Authors: [@marcopolo]

Interest Group: TODO
## Introduction

A peer may have many connections open for another peer and may be transmitting
data on less optimal connections. For example a peer could be connected to
another peer both directly and via a relay. In that case we'd like to move any
streams from the relay over to the the better direct connection. A similar
argument can be made with QUIC and TCP.

This protocol attempts to solve the problem of how to seamlessly move a stream
from one connection to another. This protocol also enables the peer to prune
excess connections since they will no longer be used.

## Requirements

1. Transport agnostic. Really, this means migrating at the stream level.
1. Minimal overhead. Overhead should be at most a small per-stream cost (no additional framing, etc.)
1. No interruption. Reading/writing should be continuous.
1. Transparent. Applications using migratable streams shouldn't notice anything.
1. Correct. There can't be any ambiguity (one side believing the migration happened, the other side disagreeing, etc.).

## The Protocol
The goal of the protocol is to move traffic from one stream to another
seamlessly. The final state of the new stream should be the same as the initial
state of the old stream.

The protocol should only be used when the initiator knows the responder
understands the stream-migration protocol (otherwise you'll waste a roundtrip).

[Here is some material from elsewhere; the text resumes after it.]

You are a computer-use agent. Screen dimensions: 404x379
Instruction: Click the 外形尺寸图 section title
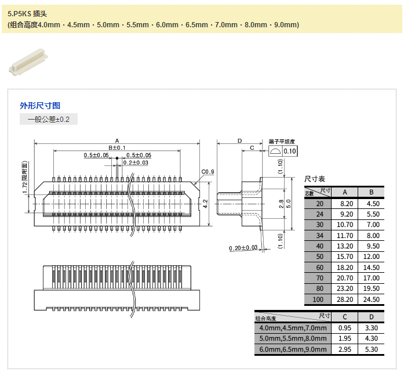click(x=40, y=106)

The protocol works as a prefix before another protocol. If we are creating a
stream for some user protocol `P`, we coordinate the stream-migration protocol
first, and then negotiate protocol `P` later. The initial stream-migration
negotiation is so that both sides agree on an ID for the stream. This way when a
peer decides to migrate the stream, it can reference which stream it wants to
migrate and both peers know which stream is being referenced.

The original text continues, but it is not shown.